Returns the square root of the argument. If the argument is real and negative, an error will result. If however the argument is complex a complex result will be returned.

SumNoise(real [, real, real])

Identical to the RootSumOfSquares() function.

tan(real/complex)

Return tan of argument in radians. Use tan_deg if the argument is in degrees.

Truncate(real [, real, real])

Arg1 Data
Arg2 Start x Value
Arg3 End x value

Returns a portion of the input vector with defined start and end points. Interpolation will be used to create the first and last points of the result if the start and end values do not coincide with actual points in the input vector.

Arguments 2 and 3 define the beginning and end of the vector.

Example

Suppose we have a vector called VOUT which was the result of a simulation running from 0 to 1mS. We want to perform some analysis on a portion of it from $250\mu S$ to $750\mu S$. The following call to Truncate would do this:

Truncate(VOUT, 250u, 750u)

If VOUT did not actually have points at $250\mu S$ and $750\mu S$ then the function would create them by interpolation. Note that the function will not extrapolate points before the start or after the end of the input vector.

unitvec(real)

Returns a vector consisting of all 1's. Argument specifies length of vector.

vector(real)

Returns a vector with length specified by the argument. The value in each element of the vector equals its index.

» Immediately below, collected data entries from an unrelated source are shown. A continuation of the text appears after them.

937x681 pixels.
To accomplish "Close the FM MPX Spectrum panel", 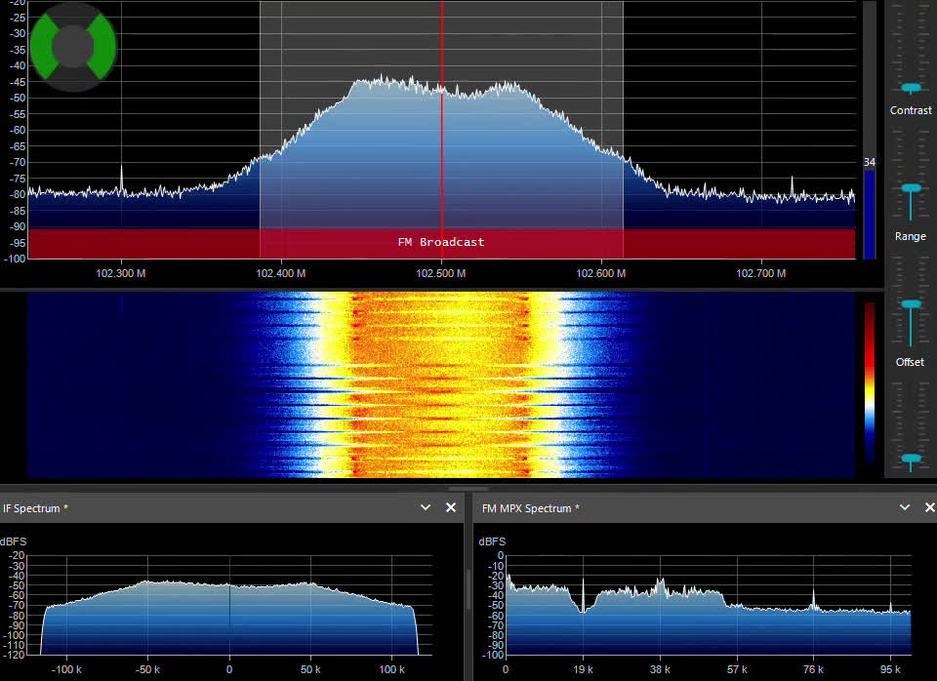I will click(x=929, y=507).
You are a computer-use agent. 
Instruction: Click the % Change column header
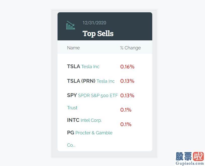coord(130,48)
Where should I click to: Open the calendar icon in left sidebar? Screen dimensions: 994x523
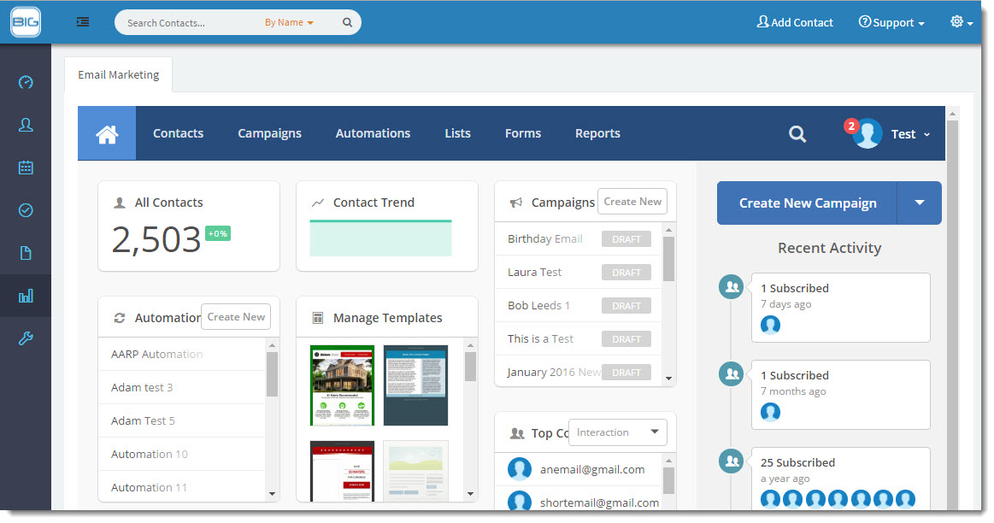tap(26, 167)
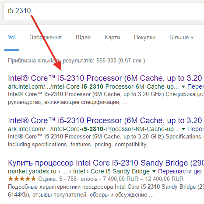Click the search box containing i5 2310
The width and height of the screenshot is (204, 204).
click(x=104, y=11)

XFromY(real, real [, real, real])

Arg1 Input vector
Arg2 Y value
Arg3 Interpolation order (1 or 2)
Arg4 Direction of slope. 0 = any, 1 = +ve, -1 = -ve

Returns an array of values specifying the horizontal location(s) where the specified vector (argument 1) crosses the given y value (argument 2) in the direction specified by argument 4. If the vector never crosses the given value, an empty result is returned. The sampled input vector is interpolated to produce the final result. Interpolation order is specified by argument 3.

XY(real, real)

Returns a vector with y-values of argument 1and x-values of argument 2. This function provides a means of creating X-Y plots using the .GRAPH control. See Simulator Reference Manual/Command Reference/.GRAPH for details.

YFromX(real, real [, real])

Arg1 Input vector
Arg2 Y value
Arg3 Interpolation order

Returns an array of values (usually a single value) specifying the vertical value of the specified vector (argument 1) at the given x value (argument 2). If the given x-value is out of range an empty result is returned. The sampled input vector is interpolated to produce the final result. Interpolation order is specified by argument 3.